Texto para análise =>
━━━━━━━━━━━━━━━━━━━━━━━━━━━━━━

É inquestionável que o sono tem um papel preponderante no equilíbrio físico, emocional e social de cada um de nós. Por isso, é de louvar a criação deste espaço de sensibilização, educação e partilha de dúvidas sobre o sono. Estou certo de que o blog Em busca do sono perdido nos ajudará a dormir mais, a dormir melhor e a ter sonhos cor-de-rosa.

O meu bem-haja à Prof. Teresa Paiva.


Doutor Luís Portela, Presidente da Fundação Bial
Lisboa, 12 de Abril de 2013

Link para a página da Fundação Bial

sexta-feira, 5 de abril de 2013

O Diretor do Lloyds Bank e o Presidente da Coreia do Norte

O Director do Banco Lloyds assumiu ter tido um problema de saúde por privação de sono e excesso de trabalho.

Kim Jong-un, Presidente e Chefe Militar da Coreia do Norte, dorme três horas por dia e faz jejuns.

De comum a ambos, a privação de sono!

Horta Osório reconhece-a como problema grave, enquanto Jong-un é tido como génio.

Em Londres, disseram que a privação de sono atingiria cerca de 50% das pessoas. E aqui? Há indicadores alarmantes: 50% das crianças e jovens têm sonolência excessiva. Diariamente, consulto doentes com privação de sono/excesso de trabalho.

São de todas as idades, ambos os sexos e todas as classes sociais. São os que governam e os que são governados. São executivos, funcionários, assalariados e independentes. São comerciantes e vendedores. São os que querem subir na vida e os que nela estão altos. São ricos, pobres e remediados. São os que trabalham por turnos e os que não têm horário de trabalho. São mães e são pais. São mães separadas com filhos a cargo; são pais com dois empregos para sustentar a família; são os que fazem tudo para pagar dívidas e os que exigem pagamentos. São os que exercem cargos de poder e os que não têm poder nenhum. São muitos...

Primeiro trabalha-se muito porque tem de ser!

Vai-se noite dentro, deitando tarde, levantando cedo. Ouvem-se elogios. Fantástico! Que energia! Que capacidade! Vêem-se os resultados. Respostas na hora. O e-mail não espera, os telemóveis sempre activos. O dinheiro entra ou há-de entrar. O sucesso bate à porta ou irá bater.

Mas... começam os erros, os lapsos fugazes, a palavra que não vem, o encontro que se esquece, o erro profissional.

━━━━━━━━━━━━━━━━━━━━━━━━━━━━━━

(Entradas de dados armazenados)
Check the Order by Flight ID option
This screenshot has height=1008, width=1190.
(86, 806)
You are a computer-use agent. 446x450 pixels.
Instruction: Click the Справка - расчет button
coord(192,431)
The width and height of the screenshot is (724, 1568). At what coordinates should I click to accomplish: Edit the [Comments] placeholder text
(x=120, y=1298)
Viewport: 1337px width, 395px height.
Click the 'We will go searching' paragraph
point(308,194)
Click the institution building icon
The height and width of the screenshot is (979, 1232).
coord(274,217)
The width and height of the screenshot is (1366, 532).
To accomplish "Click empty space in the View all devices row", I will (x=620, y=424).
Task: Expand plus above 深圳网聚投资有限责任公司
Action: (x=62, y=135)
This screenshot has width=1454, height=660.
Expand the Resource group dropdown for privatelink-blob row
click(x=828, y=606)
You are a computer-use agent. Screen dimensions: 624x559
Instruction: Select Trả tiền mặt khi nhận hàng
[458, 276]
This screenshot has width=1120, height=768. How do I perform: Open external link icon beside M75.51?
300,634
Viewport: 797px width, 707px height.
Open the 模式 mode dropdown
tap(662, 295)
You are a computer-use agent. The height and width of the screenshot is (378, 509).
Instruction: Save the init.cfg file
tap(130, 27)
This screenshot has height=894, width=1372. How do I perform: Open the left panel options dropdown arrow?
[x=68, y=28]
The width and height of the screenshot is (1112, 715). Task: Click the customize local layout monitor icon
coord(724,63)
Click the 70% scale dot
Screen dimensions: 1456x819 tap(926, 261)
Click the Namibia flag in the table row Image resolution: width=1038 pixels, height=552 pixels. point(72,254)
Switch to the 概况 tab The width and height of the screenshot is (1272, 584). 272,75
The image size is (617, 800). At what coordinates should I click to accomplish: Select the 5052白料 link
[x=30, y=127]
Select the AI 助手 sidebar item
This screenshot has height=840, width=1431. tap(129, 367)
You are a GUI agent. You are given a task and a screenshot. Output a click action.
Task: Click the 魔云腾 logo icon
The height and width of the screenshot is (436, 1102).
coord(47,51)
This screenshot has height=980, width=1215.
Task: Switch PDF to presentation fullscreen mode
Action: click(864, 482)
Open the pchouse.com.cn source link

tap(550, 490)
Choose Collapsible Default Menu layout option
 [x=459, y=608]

━━━━━━━━━━━━━━━━━━━━━━━━━━━━━━

Verifique a compreensão =>
**a)** Segundo o texto sobre a privação de sono, quantas horas por dia dorme Kim Jong-un?
**b)** Retome o texto sobre a privação de sono e prossiga a partir da última frase apresentada.

As suas respostas =>
**a)** Três horas por dia.

**b)**
Depois vêm a irritação, os nervos à flor da pele. O bocejar inoportuno, a desatenção. A memória a fugir.

De início, chega-se à cama e dorme-se logo, mas depois quer-se dormir e não se dorme. Nem de noite, nem de dia. Olhos escancarados, cabeça em rodopio! Noites brancas, mesmo em férias.

O sono quebrado, a bênção perdida!

O desespero, a depressão, a memória estragada, o raciocínio manco, o humor deplorável, o “burned out”.

Acontece aos melhores, aos mais bem preparados, aos mais inteligentes.

Os génios não dormem pouco. Alguns, como Einstein, eram mesmo dorminhocos.

O sono garantiu a sobrevivência durante milhões de anos.

O grande beneficiário é o cérebro. O sono consolida as memórias, a aprendizagem e os conhecimentos abstractos, ajuda na resolução de problemas, estimula a criatividade e estabiliza as emoções.

Para pensar e estar bem, é preciso dormir!

O corpo é outro beneficiário. Dormir de menos ou de mais aumenta o risco de diabetes, obesidade, doenças cardiovasculares, hipertensão, cancro, acidentes e diminui a esperança de vida.

Para ser saudável, é essencial dormir!

São precisas regras e regularidades no dormir, no comer, no repouso, no exercício. Cuidado, a doença resulta de erros nas regras da natureza!

São precisos limites, no trabalho, no crédito, nas despesas, no prazer, no sofrimento, em tudo.

Não somos escravos. Precisamos de pausas ao longo do dia, de tempo para estar e ser.

Não somos, quais gladiadores, instrumentos para deitar fora quando nos acomete uma incapacidade.

Aonde chegámos com tanto trabalho, tanto desassossego, tanto crédito, tanta coisa?

A um país em crise, a uma sociedade doente, com pessoas tristes sem futuro à vista.

Aonde irá chegar Kim Jung-un, sem controlo nas suas estratégias bélicas, desafiantes e impulsivas? Quais os sofrimentos indizíveis a que levará o seu povo? Quanta dor, tristeza, devastação se disseminará por aquela região?

Será tudo isto o trabalho de um cérebro genial ou antes o resultado final de um cérebro com graves problemas de decisão e tendências impulsivas/agressivas, agravadas pela privação de sono?

Deus descansou ao sétimo dia e nós não somos certamente deuses.